Oct 10, 2018

Dissecting Your Label

by Nichole Carver, Your Magical Marketing Millenial

In the United States, there are many different types of labels - nutrition, supplement, cosmetic, chemical, and drug facts - and each category has different legal requirements they must meet in order to be put on the market. Not confusing at all, right? The laws can be highly political, leading to misinformation and confusion. To add even more to the cesspool - there can be separate rules or definitions for parts of each label. Because there is so much information - I’m going to stick to the one you use every day: the nutrition label (though I encourage you to research the others!).

The government recently passed legislation that changed the nutrition facts label, effective starting in July of 2018. Below are the differences (image taken from the FDA’s website with added emphasis):

NFL Side by Side Almanac 2018-01.png

Let’s review the why and what of these changes:

RED/GREEN: This is just a simple adjustment.
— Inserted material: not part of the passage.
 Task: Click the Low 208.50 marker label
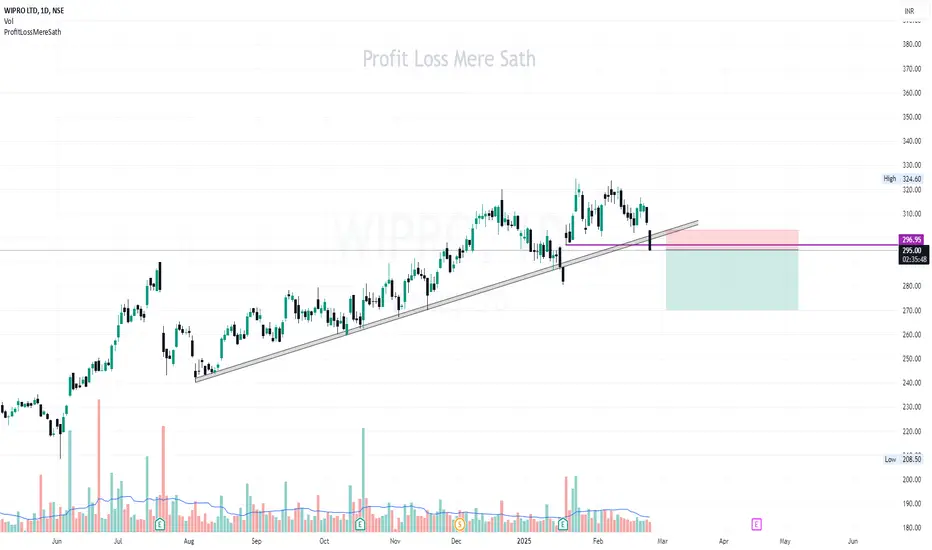902,459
They changed the labels to make the calorie and serving content more visible in an effort to make the population more aware of serving sizes and caloric intake, due to the growing obesity rate in the US. They also removed the total calories from fat due to all the research that shows the type of fat is more important than the amount (finally!). They also adjusted the serving sizes to be more realistic, basing it off of how much a person actually consumes at one time, not what they should be eating. A great example of this change is soda bottles. Their labels will all change to reflect a one-serving amount, whether it’s a 12 oz. or 20 oz. bottle.
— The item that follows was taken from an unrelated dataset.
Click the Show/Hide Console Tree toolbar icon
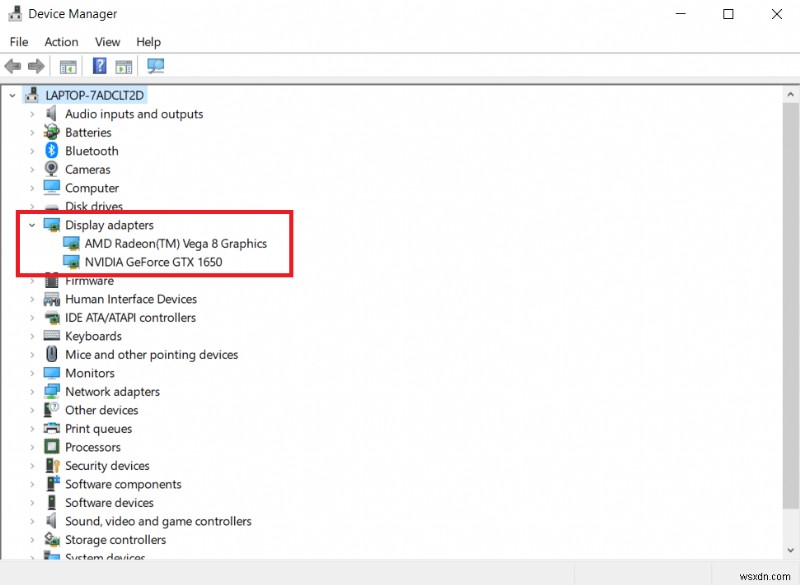 point(66,66)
BLUE: This is my favorite part of the new label requirements. They are requiring companies to disclose the amount of “added sugar” to the product. As research has clearly shown, sugar is the main culprit of our health crisis in the US. Too much sugar = fat storage. You can find the definition of what “added sugar” is at www.fda.gov. For more information on this subject, consider watching the documentary Sugar Coated.

ORANGE: This one is interesting. They’ve changed how nutrients are listed. You still get the percentage of the daily amount, but now you also get exactly how much of each nutrient is in the product in terms of weight. Weight is not my favorite measurement, but it’s an improvement over not knowing at all. They are requiring Vitamin D, Potassium, Calcium, and Iron to be listed on the labels. They’ve also decided that Vitamin A and C are not required ingredients, mainly because we are no longer in an extreme deficit of those two nutrients. Manufacturers can still add them voluntarily.

What else you need to know:

Trans Fat: In my opinion, this is one of the most deceptive practices in labeling that still exists (but not for long!). Just because your label says it has “Zero Trans Fat” DOES NOT mean that there are no trans fats in your product. It means that your product has less than 0.5 grams of trans fat PER SERVING. How do you know your product has trans fat? Look for the word “hydrogenated”. If you find it in any form - there are trans fats involved. LUCKILY, the FDA has banned the addition of trans fats to foods starting July of 2018. Thank goodness!

Sugars: This is a long discussion, but there are some quick things you should know. Four to five grams of sugar is equivalent to about a teaspoon. You should consume less than 24 grams of added sugar in a day. Note that there is still no information on Daily Values for sugar because most processed foods go far above what we should be eating in a day. Anything ending in -ose is a form of sugar. Watch out for the particular harmful impersonator called “corn sugar”, it’s code for high fructose corn syrup, one of the most harmful forms of sugar you can consume (I can hear the cries of pancreas’s everywhere!).

Non-sugars”, or artificial sweeteners, are also dangerous. Avoid aspartame, saccharin, and sucralose if you can. If you want to know what sugars are better for you - check out our previous 2016 Almanac article about the glycemic index or Google it.

Dietary Fiber: keep an eye on this one! What is classified as fiber and what is not is an interesting discussion that’s still happening at the time of this writing. There’s naturally occurring fiber and synthetic fibers. Find out what meets the dietary fiber criteria at www.fda.gov.

There’s a lot more to labeling - keep yourself updated by visiting the FDA’s website and staying politically active! Changes are happening all the time and across the various industries. Your voice is important!